Aradn epey bi zaman geçmiş, köylü bizim hocaya, hocada köylüye alışmış. Bi gün Yörüklerden bi adam goşdurmuş gelmiş,-Üle hoca- demiş,-Biz filan dağda yörüğüz. Bizim ağa öldü, bunu gömcez, sen vazifeni yapıve. Hinci baddık galan demiş bizim hoca içinden. Ülen hadi namaz niyaz tamam da bu ölü işi nerden çıkdı deye kendi kendine hayıflanıyomuş. Eh madem ne edelim, başa gelene baş çeke deye düşmeşle yola. Git gidimemin, git gidimemin vamışla yörüklerin dağına. Ölü çadırda yatıpduru. Suyu ısıddırmış seninki. Başlamış yıkımaya. Epey bi yıkamış etmiş emme ölünün kiri çıkcek gibe değil. Zaten hava ıscak, yanıpba ortalık. Sarmış gari ölüyü çapuda kefenlemiş aklı sıra . Cenazeyi hazırlamış, benim işim tamam gari ben gidem demiş Yörüklere. Aaan demiş Yörükler, gömcez cenazeyi ayrılma bi yere. Neyse alıkgidmişle, gömmüşle buna, buncaz duasını da edivemiş. Hadin eyvallah decek emme dur bakalaım hoca talkınını da edcen demişle.

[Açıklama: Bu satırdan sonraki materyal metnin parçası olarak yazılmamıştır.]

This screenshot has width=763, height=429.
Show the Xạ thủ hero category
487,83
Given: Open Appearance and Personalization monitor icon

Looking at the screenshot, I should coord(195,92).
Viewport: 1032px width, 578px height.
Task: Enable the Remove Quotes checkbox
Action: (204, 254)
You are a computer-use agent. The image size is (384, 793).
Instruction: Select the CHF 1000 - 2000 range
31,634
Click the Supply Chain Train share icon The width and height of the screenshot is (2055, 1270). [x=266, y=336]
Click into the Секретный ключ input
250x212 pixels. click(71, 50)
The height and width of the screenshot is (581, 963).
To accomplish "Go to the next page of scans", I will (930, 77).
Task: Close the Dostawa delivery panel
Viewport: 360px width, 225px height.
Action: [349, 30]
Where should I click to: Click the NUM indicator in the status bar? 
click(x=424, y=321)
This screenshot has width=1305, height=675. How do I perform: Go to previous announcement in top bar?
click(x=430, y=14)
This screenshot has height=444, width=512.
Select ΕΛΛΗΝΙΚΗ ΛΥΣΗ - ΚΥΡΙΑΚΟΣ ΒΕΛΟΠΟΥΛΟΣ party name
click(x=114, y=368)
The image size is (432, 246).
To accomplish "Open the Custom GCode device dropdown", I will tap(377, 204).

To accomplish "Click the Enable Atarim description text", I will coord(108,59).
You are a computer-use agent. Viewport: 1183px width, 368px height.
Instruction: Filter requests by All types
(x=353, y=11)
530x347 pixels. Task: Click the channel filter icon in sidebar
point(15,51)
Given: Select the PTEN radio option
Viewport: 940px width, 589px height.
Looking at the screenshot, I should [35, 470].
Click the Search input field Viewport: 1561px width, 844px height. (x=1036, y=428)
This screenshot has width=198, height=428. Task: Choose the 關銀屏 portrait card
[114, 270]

Bizim hocanın can burnunda gari, sabah olalı yörüğün ölüsünnen uğraşıp duru, hey heyle tepesinde, ter burnundan diğildebduru. Varmış gabirin başına,
Evine erik, bağına Yörük,
Ne sıkıldın a kıllı Yörük
Ne mundar ölüymüşsün sen,
Ta bene mi buldun sen,
deye deye talkını da etmiş, arkasına bile bakmadan köyüne bile varmadan doğru Buldan’a doğru goşturmaya başlamış.”